Saved data entries:
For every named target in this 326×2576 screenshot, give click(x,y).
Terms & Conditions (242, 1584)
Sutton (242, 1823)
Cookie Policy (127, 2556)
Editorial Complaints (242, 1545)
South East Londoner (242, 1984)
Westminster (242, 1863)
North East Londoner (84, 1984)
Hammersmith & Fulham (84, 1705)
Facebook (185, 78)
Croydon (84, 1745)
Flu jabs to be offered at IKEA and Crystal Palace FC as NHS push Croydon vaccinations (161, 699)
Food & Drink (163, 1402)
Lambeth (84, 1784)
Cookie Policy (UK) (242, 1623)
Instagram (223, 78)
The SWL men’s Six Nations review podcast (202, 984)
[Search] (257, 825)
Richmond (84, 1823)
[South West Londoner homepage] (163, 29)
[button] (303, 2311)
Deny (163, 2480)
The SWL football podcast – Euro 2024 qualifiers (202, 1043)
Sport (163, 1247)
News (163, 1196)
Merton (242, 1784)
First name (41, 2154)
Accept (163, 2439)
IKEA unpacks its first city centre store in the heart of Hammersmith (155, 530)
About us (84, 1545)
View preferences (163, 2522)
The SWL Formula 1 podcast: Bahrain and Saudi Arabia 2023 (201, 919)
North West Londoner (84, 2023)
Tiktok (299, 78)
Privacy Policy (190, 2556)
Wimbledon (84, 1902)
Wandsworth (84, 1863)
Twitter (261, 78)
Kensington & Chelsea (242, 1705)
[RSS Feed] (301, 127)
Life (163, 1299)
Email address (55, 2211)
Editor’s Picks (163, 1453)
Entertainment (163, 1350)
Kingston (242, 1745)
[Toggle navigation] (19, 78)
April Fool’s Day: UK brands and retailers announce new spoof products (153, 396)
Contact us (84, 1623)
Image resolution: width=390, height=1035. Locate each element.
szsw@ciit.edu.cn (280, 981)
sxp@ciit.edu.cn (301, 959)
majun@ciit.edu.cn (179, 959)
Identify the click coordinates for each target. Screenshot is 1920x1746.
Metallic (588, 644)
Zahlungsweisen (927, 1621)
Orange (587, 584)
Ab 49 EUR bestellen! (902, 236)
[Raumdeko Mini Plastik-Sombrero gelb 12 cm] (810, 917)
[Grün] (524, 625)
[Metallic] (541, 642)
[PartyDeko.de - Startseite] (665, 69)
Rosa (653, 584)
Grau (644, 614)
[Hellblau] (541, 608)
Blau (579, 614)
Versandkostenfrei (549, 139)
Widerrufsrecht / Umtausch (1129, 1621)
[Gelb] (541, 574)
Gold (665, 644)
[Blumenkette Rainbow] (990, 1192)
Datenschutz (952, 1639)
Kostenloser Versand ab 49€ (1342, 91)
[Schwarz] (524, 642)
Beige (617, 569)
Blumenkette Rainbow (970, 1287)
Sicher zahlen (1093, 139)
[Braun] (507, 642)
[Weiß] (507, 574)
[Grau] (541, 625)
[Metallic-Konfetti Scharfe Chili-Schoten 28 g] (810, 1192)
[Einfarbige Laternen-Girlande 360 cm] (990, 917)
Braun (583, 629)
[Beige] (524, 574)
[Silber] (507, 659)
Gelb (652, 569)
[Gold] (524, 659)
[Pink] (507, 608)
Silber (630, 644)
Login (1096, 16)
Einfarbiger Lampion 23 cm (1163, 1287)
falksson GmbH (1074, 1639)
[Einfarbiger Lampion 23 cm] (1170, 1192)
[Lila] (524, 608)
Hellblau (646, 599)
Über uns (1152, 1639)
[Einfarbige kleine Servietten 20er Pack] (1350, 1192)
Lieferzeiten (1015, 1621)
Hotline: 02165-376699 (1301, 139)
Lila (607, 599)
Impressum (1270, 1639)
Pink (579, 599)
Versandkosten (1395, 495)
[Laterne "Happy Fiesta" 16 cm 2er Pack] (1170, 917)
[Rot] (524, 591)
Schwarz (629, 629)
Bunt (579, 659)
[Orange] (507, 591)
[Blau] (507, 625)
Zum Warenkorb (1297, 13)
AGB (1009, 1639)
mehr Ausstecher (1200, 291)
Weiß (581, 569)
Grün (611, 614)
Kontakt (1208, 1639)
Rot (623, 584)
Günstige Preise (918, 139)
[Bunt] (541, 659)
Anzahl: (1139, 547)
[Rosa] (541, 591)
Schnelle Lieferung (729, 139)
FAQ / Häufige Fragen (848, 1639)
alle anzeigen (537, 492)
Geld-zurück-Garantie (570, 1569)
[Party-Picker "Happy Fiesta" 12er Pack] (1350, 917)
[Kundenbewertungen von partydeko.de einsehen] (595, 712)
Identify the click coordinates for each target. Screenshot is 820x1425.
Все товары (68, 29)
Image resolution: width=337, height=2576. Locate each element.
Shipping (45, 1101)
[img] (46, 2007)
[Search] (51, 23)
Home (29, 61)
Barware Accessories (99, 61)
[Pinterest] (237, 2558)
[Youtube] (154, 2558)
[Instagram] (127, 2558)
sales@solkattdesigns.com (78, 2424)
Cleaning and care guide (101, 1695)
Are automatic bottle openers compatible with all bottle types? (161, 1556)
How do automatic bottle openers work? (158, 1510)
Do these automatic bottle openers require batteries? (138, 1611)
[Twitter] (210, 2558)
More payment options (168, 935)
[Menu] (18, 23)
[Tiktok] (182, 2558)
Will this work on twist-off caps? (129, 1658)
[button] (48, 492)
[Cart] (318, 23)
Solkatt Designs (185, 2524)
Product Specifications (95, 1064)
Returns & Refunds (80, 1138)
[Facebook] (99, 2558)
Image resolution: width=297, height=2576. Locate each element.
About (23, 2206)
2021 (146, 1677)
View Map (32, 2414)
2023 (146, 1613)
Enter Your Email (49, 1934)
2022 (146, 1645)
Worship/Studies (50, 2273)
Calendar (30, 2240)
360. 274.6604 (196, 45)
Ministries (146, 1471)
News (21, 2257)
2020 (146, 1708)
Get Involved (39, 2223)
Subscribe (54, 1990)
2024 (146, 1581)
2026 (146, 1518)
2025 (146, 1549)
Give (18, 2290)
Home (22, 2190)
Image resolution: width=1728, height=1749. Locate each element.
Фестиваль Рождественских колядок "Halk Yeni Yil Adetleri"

(Task description)
Copy out the records above without altering anything.

(Answer to this task)
For every named target in this 326×2576 screenshot, give click(x,y).
Terms & Conditions (242, 1584)
Sutton (242, 1823)
Cookie Policy (127, 2556)
Editorial Complaints (242, 1545)
South East Londoner (242, 1984)
Westminster (242, 1863)
North East Londoner (84, 1984)
Hammersmith & Fulham (84, 1705)
Facebook (185, 78)
Croydon (84, 1745)
Flu jabs to be offered at IKEA and Crystal Palace FC as NHS push Croydon vaccinations (161, 699)
Food & Drink (163, 1402)
Lambeth (84, 1784)
Cookie Policy (UK) (242, 1623)
Instagram (223, 78)
The SWL men’s Six Nations review podcast (202, 984)
[Search] (257, 825)
Richmond (84, 1823)
[South West Londoner homepage] (163, 29)
[button] (303, 2311)
Deny (163, 2480)
The SWL football podcast – Euro 2024 qualifiers (202, 1043)
Sport (163, 1247)
News (163, 1196)
Merton (242, 1784)
First name (41, 2154)
Accept (163, 2439)
IKEA unpacks its first city centre store in the heart of Hammersmith (155, 530)
About us (84, 1545)
View preferences (163, 2522)
The SWL Formula 1 podcast: Bahrain and Saudi Arabia 2023 (201, 919)
North West Londoner (84, 2023)
Tiktok (299, 78)
Privacy Policy (190, 2556)
Wimbledon (84, 1902)
Wandsworth (84, 1863)
Twitter (261, 78)
Kensington & Chelsea (242, 1705)
[RSS Feed] (301, 127)
Life (163, 1299)
Email address (55, 2211)
Editor’s Picks (163, 1453)
Entertainment (163, 1350)
Kingston (242, 1745)
[Toggle navigation] (19, 78)
April Fool’s Day: UK brands and retailers announce new spoof products (153, 396)
Contact us (84, 1623)
Image resolution: width=390, height=1035. Locate each element.
szsw@ciit.edu.cn (280, 981)
sxp@ciit.edu.cn (301, 959)
majun@ciit.edu.cn (179, 959)
Identify the click coordinates for each target. Screenshot is 1920x1746.
Metallic (588, 644)
Zahlungsweisen (927, 1621)
Orange (587, 584)
Ab 49 EUR bestellen! (902, 236)
[Raumdeko Mini Plastik-Sombrero gelb 12 cm] (810, 917)
[Grün] (524, 625)
[Metallic] (541, 642)
[PartyDeko.de - Startseite] (665, 69)
Rosa (653, 584)
Grau (644, 614)
[Hellblau] (541, 608)
Blau (579, 614)
Versandkostenfrei (549, 139)
Widerrufsrecht / Umtausch (1129, 1621)
[Gelb] (541, 574)
Gold (665, 644)
[Blumenkette Rainbow] (990, 1192)
Datenschutz (952, 1639)
Kostenloser Versand ab 49€ (1342, 91)
[Schwarz] (524, 642)
Beige (617, 569)
Blumenkette Rainbow (970, 1287)
Sicher zahlen (1093, 139)
[Braun] (507, 642)
[Weiß] (507, 574)
[Grau] (541, 625)
[Metallic-Konfetti Scharfe Chili-Schoten 28 g] (810, 1192)
[Einfarbige Laternen-Girlande 360 cm] (990, 917)
Braun (583, 629)
[Beige] (524, 574)
[Silber] (507, 659)
Gelb (652, 569)
[Gold] (524, 659)
[Pink] (507, 608)
Silber (630, 644)
Login (1096, 16)
Einfarbiger Lampion 23 cm (1163, 1287)
falksson GmbH (1074, 1639)
[Einfarbiger Lampion 23 cm] (1170, 1192)
[Lila] (524, 608)
Hellblau (646, 599)
Über uns (1152, 1639)
[Einfarbige kleine Servietten 20er Pack] (1350, 1192)
Lieferzeiten (1015, 1621)
Hotline: 02165-376699 (1301, 139)
Lila (607, 599)
Impressum (1270, 1639)
Pink (579, 599)
Versandkosten (1395, 495)
[Laterne "Happy Fiesta" 16 cm 2er Pack] (1170, 917)
[Rot] (524, 591)
Schwarz (629, 629)
Bunt (579, 659)
[Orange] (507, 591)
[Blau] (507, 625)
Zum Warenkorb (1297, 13)
AGB (1009, 1639)
mehr Ausstecher (1200, 291)
Weiß (581, 569)
Grün (611, 614)
Kontakt (1208, 1639)
Rot (623, 584)
Günstige Preise (918, 139)
[Bunt] (541, 659)
Anzahl: (1139, 547)
[Rosa] (541, 591)
Schnelle Lieferung (729, 139)
FAQ / Häufige Fragen (848, 1639)
alle anzeigen (537, 492)
Geld-zurück-Garantie (570, 1569)
[Party-Picker "Happy Fiesta" 12er Pack] (1350, 917)
[Kundenbewertungen von partydeko.de einsehen] (595, 712)
Identify the click coordinates for each target. Screenshot is 820x1425.
Все товары (68, 29)
Image resolution: width=337, height=2576. Locate each element.
Shipping (45, 1101)
[img] (46, 2007)
[Search] (51, 23)
Home (29, 61)
Barware Accessories (99, 61)
[Pinterest] (237, 2558)
[Youtube] (154, 2558)
[Instagram] (127, 2558)
sales@solkattdesigns.com (78, 2424)
Cleaning and care guide (101, 1695)
Are automatic bottle openers compatible with all bottle types? (161, 1556)
How do automatic bottle openers work? (158, 1510)
Do these automatic bottle openers require batteries? (138, 1611)
[Twitter] (210, 2558)
More payment options (168, 935)
[Menu] (18, 23)
[Tiktok] (182, 2558)
Will this work on twist-off caps? (129, 1658)
[button] (48, 492)
[Cart] (318, 23)
Solkatt Designs (185, 2524)
Product Specifications (95, 1064)
Returns & Refunds (80, 1138)
[Facebook] (99, 2558)
Image resolution: width=297, height=2576. Locate each element.
About (23, 2206)
2021 (146, 1677)
View Map (32, 2414)
2023 (146, 1613)
Enter Your Email (49, 1934)
2022 (146, 1645)
Worship/Studies (50, 2273)
Calendar (30, 2240)
360. 274.6604 (196, 45)
Ministries (146, 1471)
News (21, 2257)
2020 (146, 1708)
Get Involved (39, 2223)
Subscribe (54, 1990)
2024 (146, 1581)
2026 (146, 1518)
2025 (146, 1549)
Give (18, 2290)
Home (22, 2190)
Image resolution: width=1728, height=1749. Locate each element.
Фестиваль Рождественских колядок "Halk Yeni Yil Adetleri"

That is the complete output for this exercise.